According to the July filing with the State Board of Elections, Cuomo had more than $18 million on hand. That money was being collected for an anticipated run for a fourth term. But with him stepping down, he has options on how to spend it.
It would seem at least some of that money will go toward Cuomo’s legal defense. Under state law, campaign funds can be used for legal expenses related to actions linked to a campaign or an elected office.
But policy analyst Tom Speaker of advocacy group Reinvent Albany said if there is a penalty assessed Cuomo, he’s on his own, “If the candidate is penalized by the New York Board of Elections or the Joint Commission on Public Ethics the payment for those fines has to come out of the candidate’s pocket.”

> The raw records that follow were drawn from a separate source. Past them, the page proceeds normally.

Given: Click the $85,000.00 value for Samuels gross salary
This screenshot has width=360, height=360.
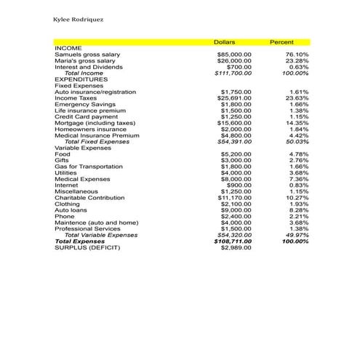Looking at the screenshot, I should point(234,55).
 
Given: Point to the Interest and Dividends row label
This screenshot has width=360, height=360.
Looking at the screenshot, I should point(89,67).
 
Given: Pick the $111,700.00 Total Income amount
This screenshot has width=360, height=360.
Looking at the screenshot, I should point(233,73).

Cuomo is currently under investigation by the Albany County District Attorney’s Office for allegedly groping a female staffer at the Governor’s Mansion. District Attorney David Soares has also requested materials from the New York Attorney General’s office related to its probe of 11 women all claiming various forms of sexual harassment by Cuomo while he was in office.
There is also an ongoing federal probe related to the reporting of COVID deaths in nursing homes.
What state law does not allow is using campaign donations for personal use. The problem, says Speaker, is that state law does not clearly define what personal use is.
The former governor does have other options for his campaign cash. If interested in a future run for office, Speaker says it would be permissible for Cuomo to use the money on a rehabilitative publicity campaign in advance of entering a contest.
Still, other legal options would be charitable donations or donating money to other state and/or local campaigns.